Many will deny, fight and ignore…
This is one great change to make for all animals, planet and health:
Vegan.” ~ Yogini Kaliji


There is intersectionality and deep interconnection of people, animals, and our planet. It is time to end bigotry and prejudice in any form, including toward non-human species. Through social action and individual choices, we have the ability to practice the yogic ideal or ethical principle (yama) of ahimsa (non-harming) and work toward a better planet for animals, humans, and the environment. We can make decisions that are wiser for the environment and end the domination, subjugation, use and abuse, and slaughter of non-humans by humans. The need increases as each day passes for animals to be treated ethically; to build empathy for all; to promote healthier dietary, clothing and lifestyle choices; to reduce (or end) speciesism; and to promote a more sustainable future for our planet.


I personally believe that ethical treatment must be extended to all beings. I believe in working as humanely and effectively as possible to end speciesism and the abuse and domination of animals that has thus far been a part of the history of the world. I believe that animals are not ours to eat, wear, use for entertainment, or abuse in any other way. I am aware of the many obstacles, sacrifices, and difficult conversations that we face within ourselves, our families, our communities, and systemically in order to make changes. Many people do not see cultural and familial norms (for clothing and diet, for example) as a misuse of animals, even if they recognize – in a different context – that taking of another’s life or limiting a being to living in a cage is wrong. I am also passionate about environmentalism, conservation, reducing our carbon footprint, reusing and recycling, water conservation, reducing the effects of climate change, and good stewardship of our resources and planet. These interests stem from childhood: in high school, I worked at an animal hospital, founded the environmental club, began an in-school recycling program (at a time when there was none), spearheaded many community trash cleanup days, and learned to reduce, reuse, and recycle often and in numerous ways.

The following passage can be used to justify humans’ domination, use, and abuse of animals and the planet or it can be seen as a mandate to care for, love and tend to the beings and planet as if we were the Source of life itself, serving a Higher purpose (and not our self-interests).

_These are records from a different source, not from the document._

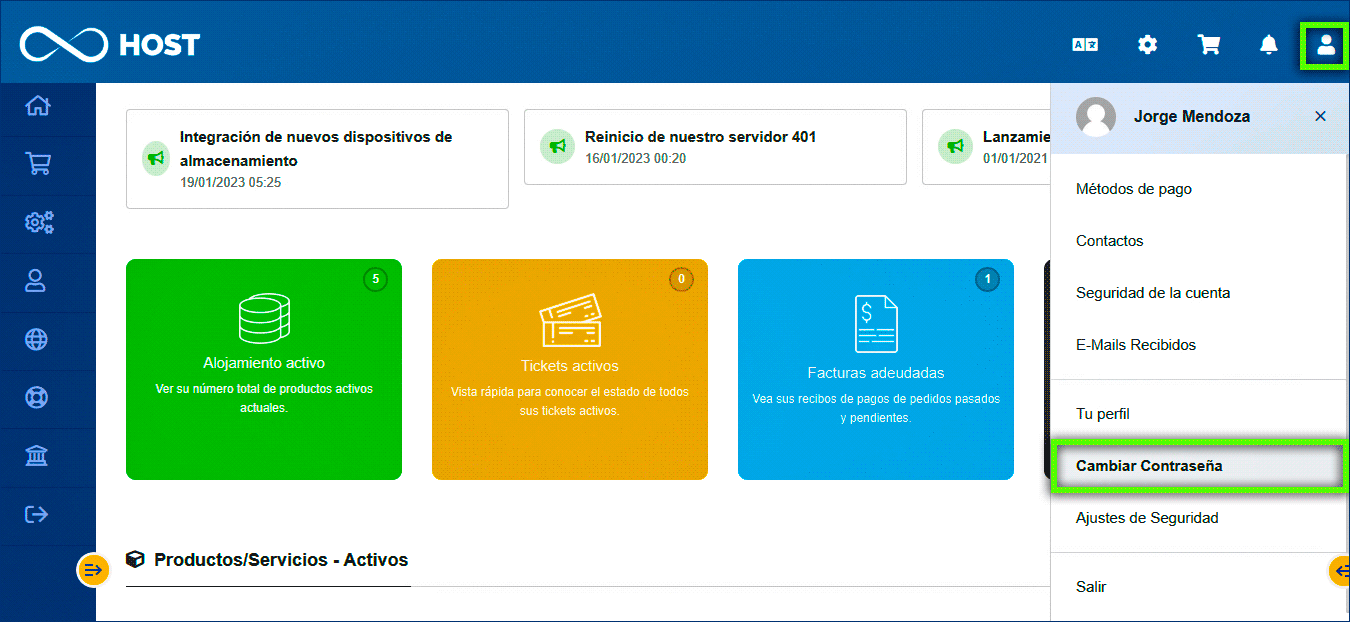Select Cambiar Contraseña menu item
Image resolution: width=1350 pixels, height=622 pixels.
point(1149,466)
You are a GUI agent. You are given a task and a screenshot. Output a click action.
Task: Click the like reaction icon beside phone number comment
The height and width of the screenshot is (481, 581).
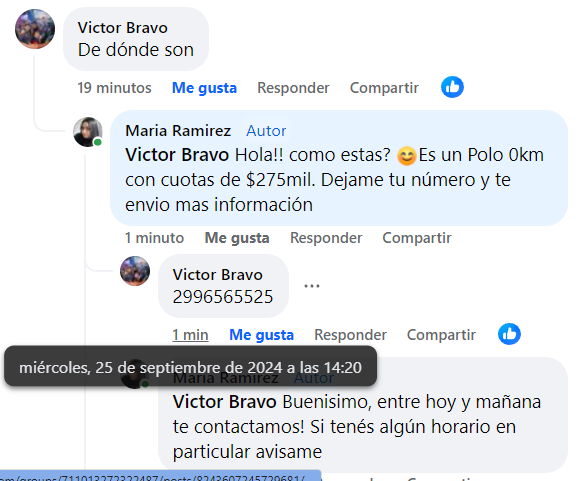[509, 334]
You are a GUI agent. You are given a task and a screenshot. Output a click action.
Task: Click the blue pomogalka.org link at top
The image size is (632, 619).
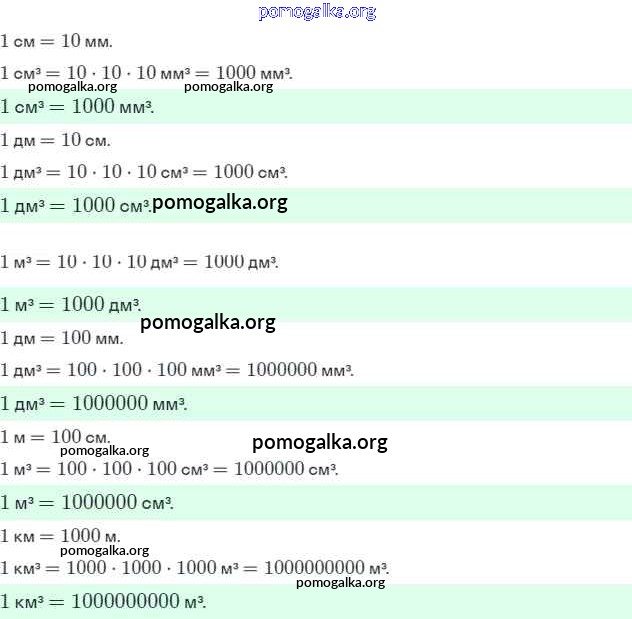click(317, 12)
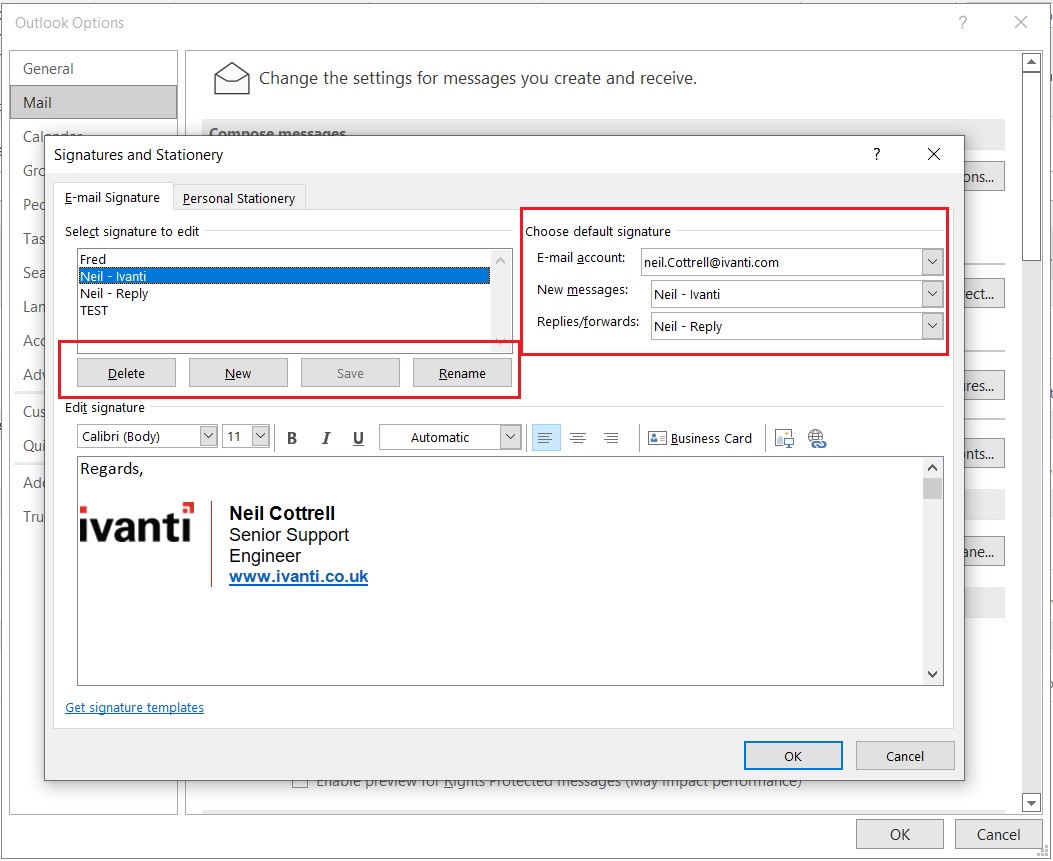This screenshot has width=1053, height=861.
Task: Toggle italic formatting
Action: click(x=325, y=437)
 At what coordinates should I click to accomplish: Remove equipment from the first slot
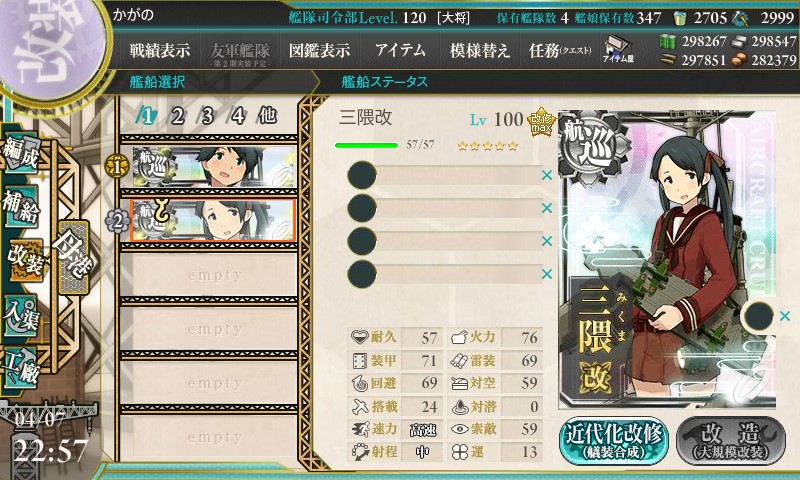547,175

So God created man in his own image, in the image of God created he him; male and female created he them. And God blessed them, and God said unto them, be fruitful, and multiply, and replenish the earth, and subdue it: and have dominion over the fish of the sea, and over the fowl of the air, and over every living thing that moveth upon the earth. (Holy Bible, KJV, Genesis 1:27-28)

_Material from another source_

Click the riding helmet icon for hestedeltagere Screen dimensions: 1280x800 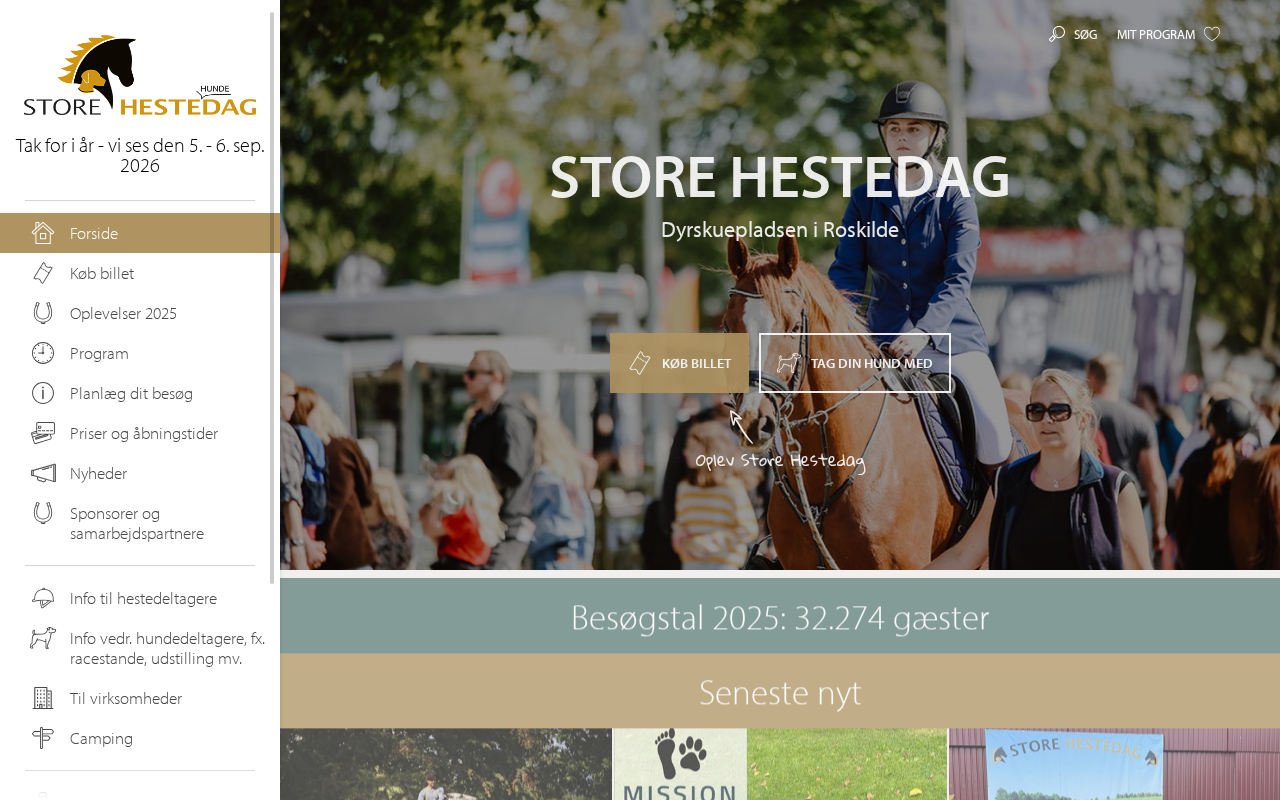point(43,598)
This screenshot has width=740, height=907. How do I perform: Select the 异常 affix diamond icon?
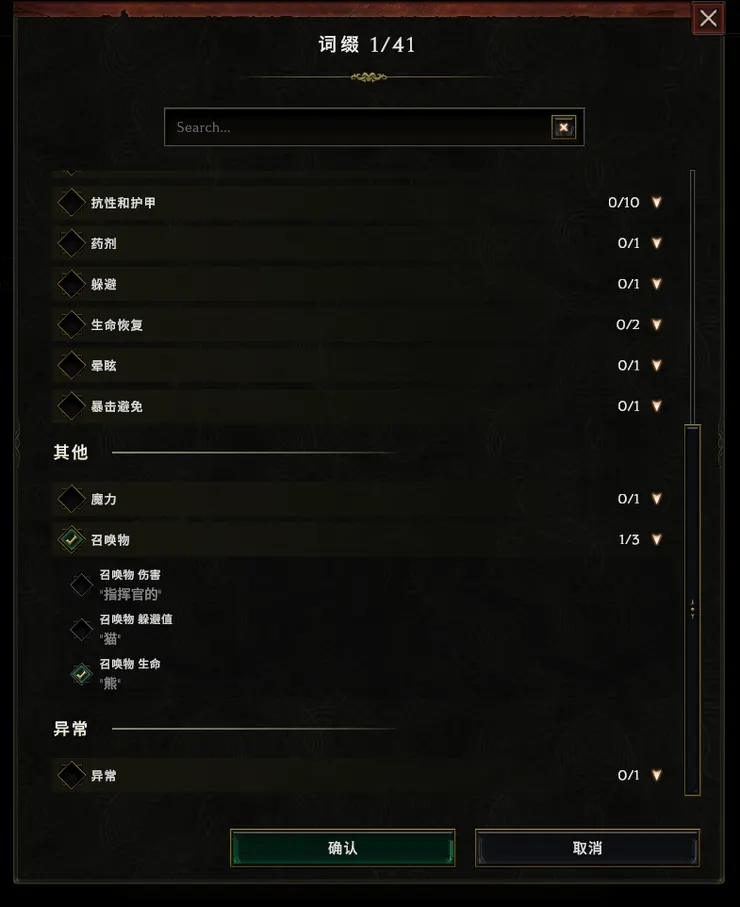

If we are here to look after and protect creation, to utilize but not exploit or abuse, what choices do we make in how we live, what we eat, how we use and conserve resources, and how we treat animals, fish, birds, insects and the earth itself? Can we serve creation rather than dominate it? Can we sustain, preserve, and honor the air, water, land, biodiversity, environment and ecosystems, climate, and beings of the earth? It is up to each of us to ask these questions, seek the best answers we can, and then act accordingly.

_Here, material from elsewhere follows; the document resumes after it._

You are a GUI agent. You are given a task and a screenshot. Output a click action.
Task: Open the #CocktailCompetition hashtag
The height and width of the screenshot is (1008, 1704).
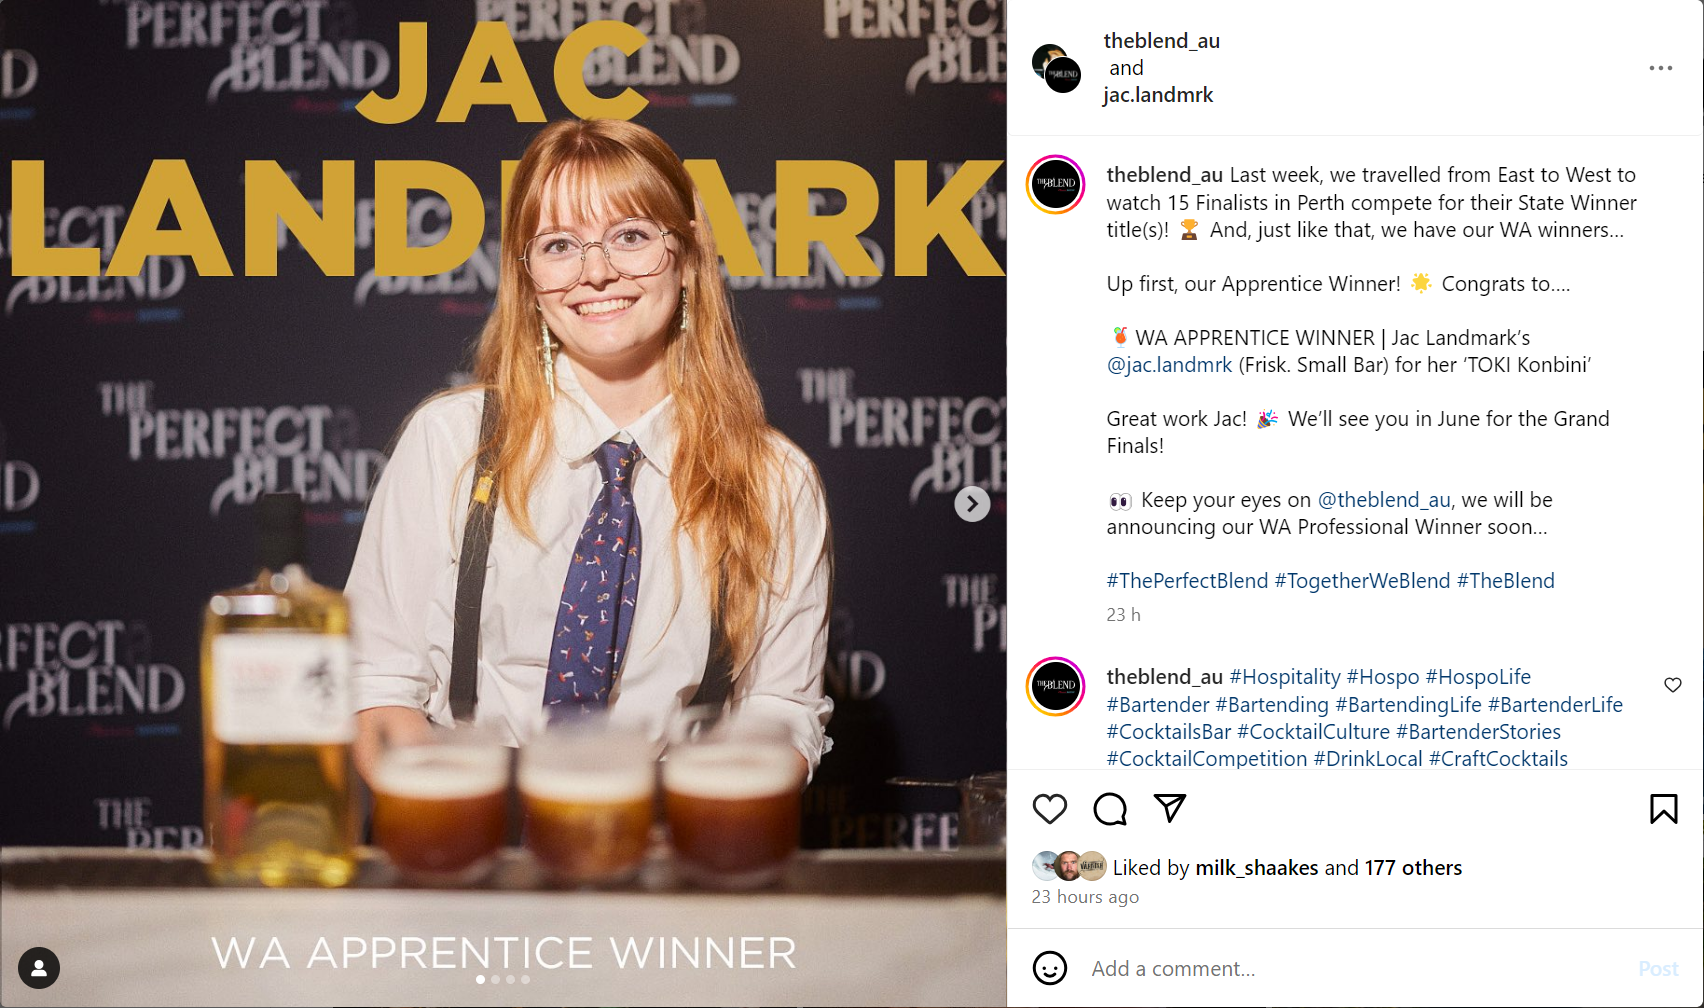(1206, 759)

Though many may think being vegan is a challenge, it is easier and more mainstream than ever before. There is a trinity of reasons to make this lifestyle change:
• for your individual health
• out of compassion for animals
• for the environment.


For more information, please visit:
And many more…


The good news is every action you take can contribute to positive change – every way in which you care for the earth, the plants and the beings of the earth. You can make a difference with every item you recycle, every shopping decision you make, every time you conserve water, every food order you place, every time you favor local products or grow your own produce. There are a multitude of ways to express a love for the earth and its inhabitants and to make changes that will benefit generations to come. What difference will you make?